SBS servers can achieve fault tolerance for the disk subsystems using either hardware or software solutions. Hardware solutions rely on specialized disk controllers to handle the management of the fault tolerance implementation selected. These controllers are more expensive than standard disk controllers. Hardware fault tolerant solutions provide either a mirrored solution—where two disks of the same size act as one—or a RAID (redundant array of inexpensive disks) solution—where three or more disks function as a single drive. See the next section, "RAID Types," for a more detailed explanation of RAID arrays and their functions.

HARDWARE VERSUS SOFTWARE FAULT TOLERANCE - Microsoft servers can implement mirrored and RAID-like solutions via software, avoiding the expense of a specialized disk controller card. Through Disk Manager, partitions of the same size can be mirrored by the operating system or combined into a RAID.

Although more expensive, hardware-based fault-tolerance solutions are preferred over the software solutions for one reason—performance. Although the software implementations Microsoft provides for mirroring and RAID are less expensive from a hardware standpoint, the amount of overhead involved in managing the mirror or RAID has a significant impact on server performance.

Traditionally, SCSI or Serial-Attached SCSI (SAS) RAID controllers are the devices of choice for fault-tolerance solutions for the disk subsystem. Over the last few years, many servers have been built using Serial-ATA (SATA) drives attached to RAID controllers for a lower-cost solution than SAS. The lower cost does come with a price, however. SAS drives have a greater data throughput than SATA drives, so for servers where disk I/O is going to be critical, SAS should be chosen over SATA.

RAID Types

RAID—which stands for redundant array of inexpensive disks or redundant array of individual disks, depending on whom you ask—is a specification for combining multiple disk units of the same size into a single logical unit for the purpose of improving read/write performance, providing fault tolerance, or both. Although there are a number of RAID specifications, only a few are actually used in practice. Table 2.3 lists the most commonly used types of RAID and describes their functions, advantages, and disadvantages. The number of disks needed for each RAID type is listed as the total available disk space for each type. (The values are based on 80GB drives used as individual elements in the array.)

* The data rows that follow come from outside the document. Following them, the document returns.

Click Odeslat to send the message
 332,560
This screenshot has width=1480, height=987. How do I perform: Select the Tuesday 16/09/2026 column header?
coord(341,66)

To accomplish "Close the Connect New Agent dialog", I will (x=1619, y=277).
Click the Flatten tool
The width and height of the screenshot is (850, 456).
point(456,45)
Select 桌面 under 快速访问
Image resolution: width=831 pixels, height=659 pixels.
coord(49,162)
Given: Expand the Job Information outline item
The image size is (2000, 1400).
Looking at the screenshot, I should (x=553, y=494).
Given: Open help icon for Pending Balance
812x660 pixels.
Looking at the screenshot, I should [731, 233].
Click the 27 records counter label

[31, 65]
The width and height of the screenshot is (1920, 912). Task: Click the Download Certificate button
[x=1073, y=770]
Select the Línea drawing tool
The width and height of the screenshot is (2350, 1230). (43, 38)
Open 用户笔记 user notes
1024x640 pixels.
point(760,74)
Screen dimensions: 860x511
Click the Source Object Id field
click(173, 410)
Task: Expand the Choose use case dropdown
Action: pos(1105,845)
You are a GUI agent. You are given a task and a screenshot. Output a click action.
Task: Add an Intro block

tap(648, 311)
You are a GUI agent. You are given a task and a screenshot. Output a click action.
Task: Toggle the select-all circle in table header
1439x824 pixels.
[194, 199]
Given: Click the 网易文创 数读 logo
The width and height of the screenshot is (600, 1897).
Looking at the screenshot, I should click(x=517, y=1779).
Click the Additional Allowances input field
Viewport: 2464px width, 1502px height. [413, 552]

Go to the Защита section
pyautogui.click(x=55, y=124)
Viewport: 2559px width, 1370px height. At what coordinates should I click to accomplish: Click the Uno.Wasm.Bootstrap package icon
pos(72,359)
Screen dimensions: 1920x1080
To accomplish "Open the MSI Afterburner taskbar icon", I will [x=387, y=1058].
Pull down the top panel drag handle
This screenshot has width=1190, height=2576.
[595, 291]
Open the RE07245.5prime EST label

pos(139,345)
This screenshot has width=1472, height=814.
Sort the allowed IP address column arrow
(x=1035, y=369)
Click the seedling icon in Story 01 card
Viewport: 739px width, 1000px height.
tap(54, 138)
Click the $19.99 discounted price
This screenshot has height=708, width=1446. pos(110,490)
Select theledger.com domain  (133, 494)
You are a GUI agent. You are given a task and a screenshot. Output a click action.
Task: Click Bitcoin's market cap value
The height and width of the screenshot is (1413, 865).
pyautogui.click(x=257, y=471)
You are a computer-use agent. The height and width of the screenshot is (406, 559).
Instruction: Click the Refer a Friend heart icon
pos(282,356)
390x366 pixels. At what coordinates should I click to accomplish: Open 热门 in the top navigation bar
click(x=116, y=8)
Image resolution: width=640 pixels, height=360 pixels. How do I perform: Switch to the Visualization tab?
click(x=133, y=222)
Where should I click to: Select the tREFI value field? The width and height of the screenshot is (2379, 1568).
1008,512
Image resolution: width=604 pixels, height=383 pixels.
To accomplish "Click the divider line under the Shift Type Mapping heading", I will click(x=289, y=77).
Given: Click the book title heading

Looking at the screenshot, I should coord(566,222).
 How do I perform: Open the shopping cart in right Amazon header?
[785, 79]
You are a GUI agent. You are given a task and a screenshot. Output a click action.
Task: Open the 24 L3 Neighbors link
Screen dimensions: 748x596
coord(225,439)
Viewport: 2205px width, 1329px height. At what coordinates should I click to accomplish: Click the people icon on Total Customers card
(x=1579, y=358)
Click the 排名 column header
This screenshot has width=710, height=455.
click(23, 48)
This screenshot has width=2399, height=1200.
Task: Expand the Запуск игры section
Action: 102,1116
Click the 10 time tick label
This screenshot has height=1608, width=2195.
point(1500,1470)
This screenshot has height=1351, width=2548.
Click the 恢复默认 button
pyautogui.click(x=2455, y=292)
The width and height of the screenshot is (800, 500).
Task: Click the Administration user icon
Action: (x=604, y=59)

One other advantage of a RAID configuration is that most RAID controllers can accommodate a hot spare—an extra disk drive on the controller that automatically becomes active if one of the other members of the array fails. Plus, when combined with a hot-swappable drive technology, the failed drive can be removed and replaced without bringing down the server. The upside is obvious because the system automatically rebuilds the necessary information on the newly activated disk if one fails and reduces the time the server spends without fault tolerance due to the failed drive. The downside is the overhead associated with rebuilding data onto the newly added drive, and that can be observed by end users during the rebuilding process. Use of a hot spare is more commonly found with RAID 5 implementations but can be used with a mirrored configuration as well.